┌─ Dataset records

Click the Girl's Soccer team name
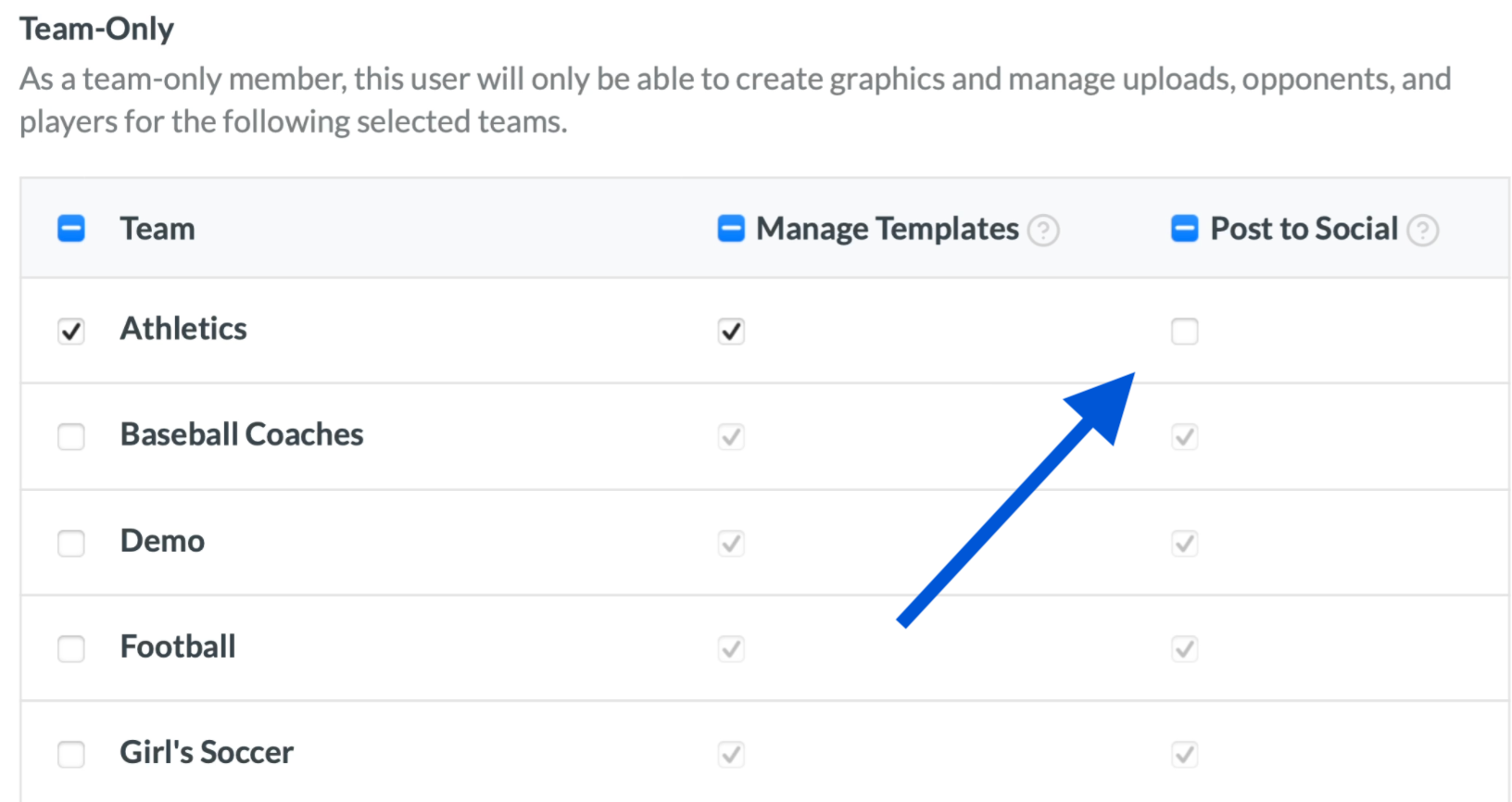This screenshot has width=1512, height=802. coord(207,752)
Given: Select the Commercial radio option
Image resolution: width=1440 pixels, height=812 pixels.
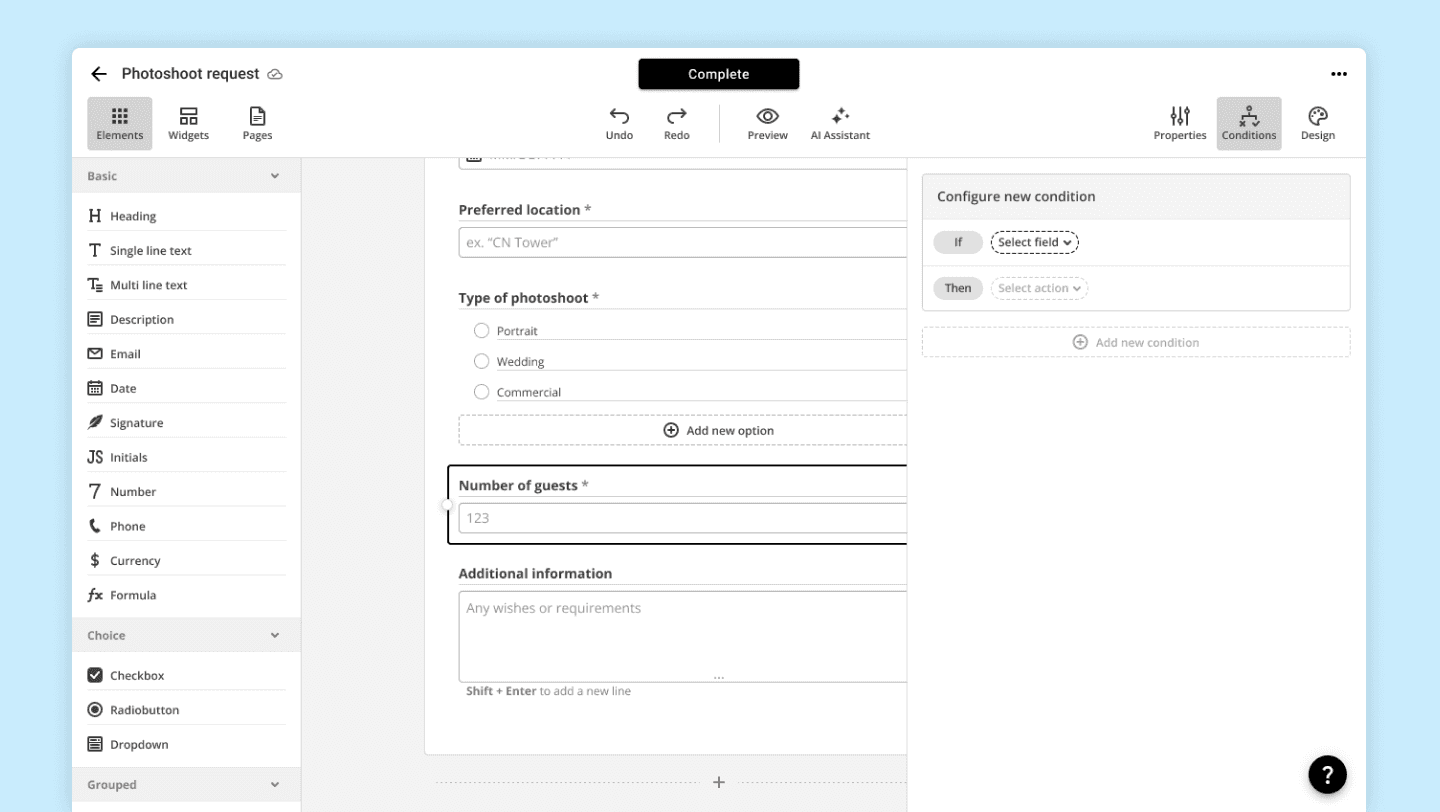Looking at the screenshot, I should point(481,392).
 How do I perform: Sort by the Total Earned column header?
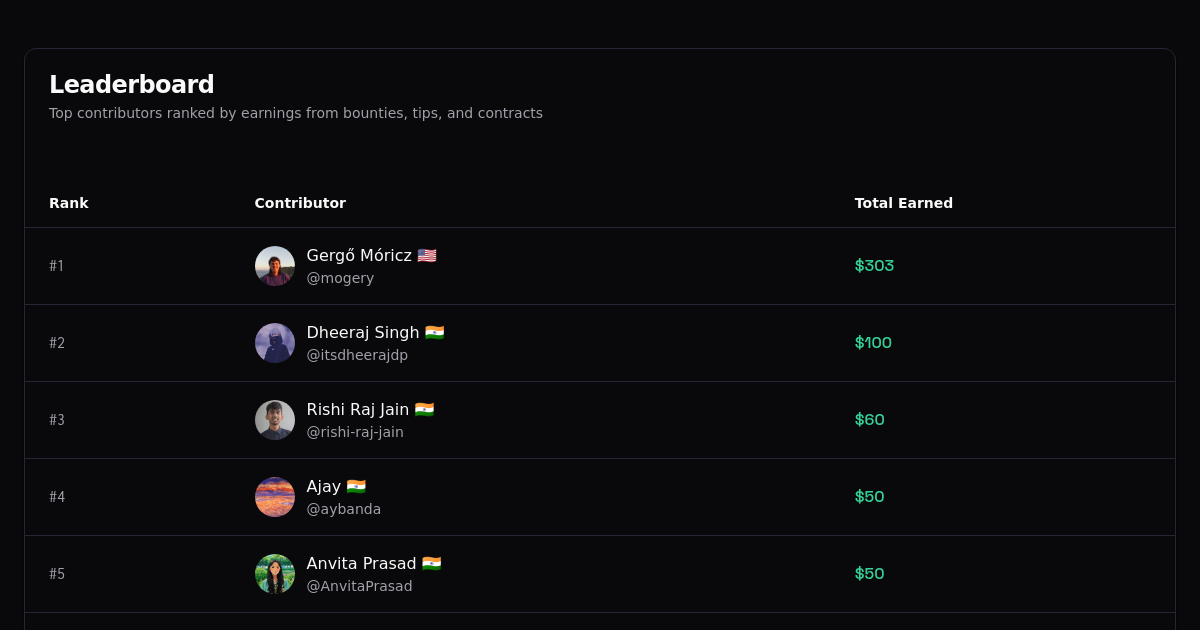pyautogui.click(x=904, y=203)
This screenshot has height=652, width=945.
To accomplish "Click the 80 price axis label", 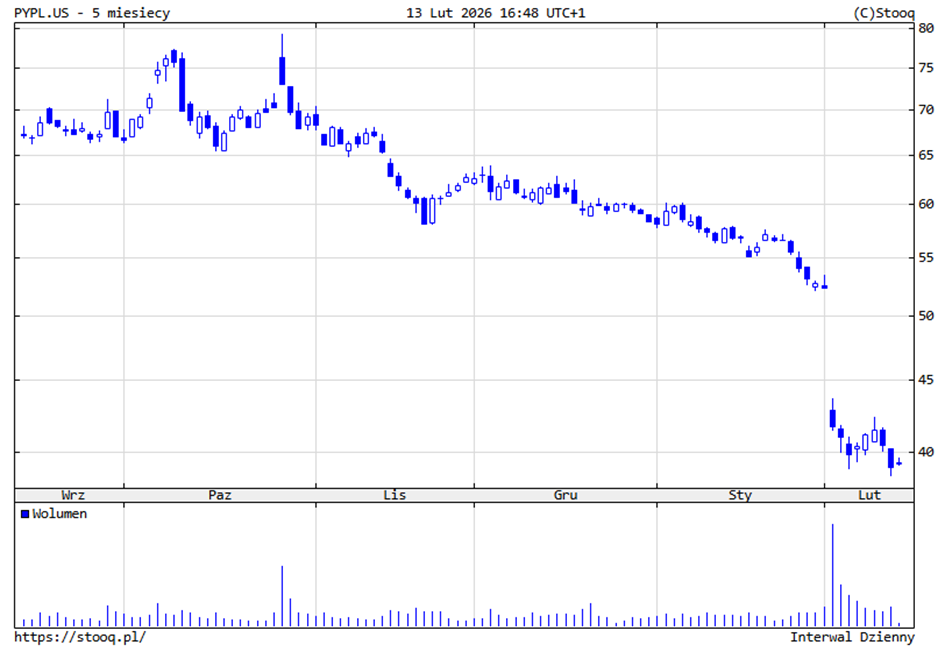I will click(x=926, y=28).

└─

Required action ::
Skip the pictures and restate exactly the lines from the beginning of the listing to the line with "This screenshot has height=652, width=945.", that line included.

Result for this exercise ::
Click the Girl's Soccer team name
This screenshot has width=1512, height=802. coord(207,752)
Given: Select the Commercial radio option
Image resolution: width=1440 pixels, height=812 pixels.
Looking at the screenshot, I should point(481,392).
 How do I perform: Sort by the Total Earned column header?
pyautogui.click(x=904, y=203)
This screenshot has height=652, width=945.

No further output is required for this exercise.